The shape of the communicating vessels is shown in Fig. 1. In which direction will water flow through the tube connecting the vessels if the water in one of the vessels is heated?

Setup and Assumptions

The system consists of two open vessels connected at the bottom by a narrow horizontal tube filled with water. One vessel is heated while the other remains at the initial temperature. The liquid is initially at rest and both free surfaces are at atmospheric pressure $p_0$.

Let the initial density of water be $\rho_0$ at temperature $T_0$. After heating, the density in the heated vessel becomes $\rho_1 < \rho_0$, while the unheated vessel retains density $\rho_0$. The free surface levels are allowed to adjust, and the tube allows quasistatic flow.

The water is treated as incompressible on mechanical timescales except for temperature dependence of density. The flow is slow enough that hydrostatic equilibrium is maintained at each instant. Surface tension and viscous pressure losses in the tube are neglected.

Physical Principles

Hydrostatic pressure in a static liquid column is described by

$p = p_0 + \rho g h,$

where $h$ is the depth below the free surface.

Pressure equality at the connection level requires equal pressure at the same geometric point in the tube:

$p_{\text{left}} = p_{\text{right}}.$

Mass conservation relates volume changes in each vessel to density changes when temperature varies locally:

$\Delta m = 0, \quad m = \rho V.$

Thermal expansion of the liquid is described by the linear approximation

$\rho_1 = \rho_0 (1 - \beta \Delta T),$

where $\beta$ is the volumetric expansion coefficient.

Derivation

Let the initial equilibrium have both vessels at the same height $H_0$. The pressure at the bottom connection is initially

$p_b^{(0)} = p_0 + \rho_0 g H_0.$

After heating one vessel, its density becomes $\rho_1 < \rho_0$. Let the new heights be $H_1$ in the heated vessel and $H_2$ in the unheated vessel.

The pressure at the connection point from each side is

$p_b^{(h)} = p_0 + \rho_1 g H_1,$

$p_b^{(c)} = p_0 + \rho_0 g H_2.$

Hydrostatic equilibrium in the tube requires

$p_0 + \rho_1 g H_1 = p_0 + \rho_0 g H_2,$

which simplifies to

$\rho_1 H_1 = \rho_0 H_2.$

Since $\rho_1 < \rho_0$, it follows that

$H_1 > H_2.$

The total volume of liquid is conserved. If the heated vessel gains height, it must receive additional liquid volume from the unheated vessel. The flow therefore proceeds until the pressure balance condition above is satisfied, which requires liquid to move from the colder region into the heated region.

Result

The pressure balance condition leads to

$\rho_1 H_1 = \rho_0 H_2, \quad \rho_1 < \rho_0 \Rightarrow H_1 > H_2.$

Liquid flows from the unheated vessel into the heated vessel until equilibrium is reached.
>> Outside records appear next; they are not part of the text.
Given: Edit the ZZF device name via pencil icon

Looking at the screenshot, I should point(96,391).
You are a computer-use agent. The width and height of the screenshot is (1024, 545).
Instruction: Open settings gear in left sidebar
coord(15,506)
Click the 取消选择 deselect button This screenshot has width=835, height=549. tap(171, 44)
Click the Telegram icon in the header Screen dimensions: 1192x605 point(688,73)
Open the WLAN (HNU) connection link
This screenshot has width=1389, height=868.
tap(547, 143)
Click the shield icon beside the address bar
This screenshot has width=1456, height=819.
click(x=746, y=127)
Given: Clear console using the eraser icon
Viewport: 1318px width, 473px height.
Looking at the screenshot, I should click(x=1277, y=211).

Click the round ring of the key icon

$\boxed{\text{Water flows toward the heated vessel.}}$

Sanity Checks

Dimensional consistency holds since each term in $p = \rho g h$ has units of pressure $\mathrm{Pa} = \mathrm{kg,m^{-1},s^{-2}}$.

In the limit $\Delta T \to 0$, one has $\rho_1 \to \rho_0$, which yields $H_1 \to H_2$, corresponding to no net flow direction, consistent with symmetry.

In the extreme limit of strong heating where $\rho_1 \ll \rho_0$, the relation $\rho_1 H_1 = \rho_0 H_2$ implies $H_1 \gg H_2$, meaning a large volume shift into the heated side, matching the expectation that the lighter fluid column requires greater height to balance pressure.

The sign of the flow follows directly from comparing $\rho_1$ and $\rho_0$ in the hydrostatic balance equation; reversing this relation would incorrectly predict flow from hot to cold, which would violate pressure continuity at the connecting tube.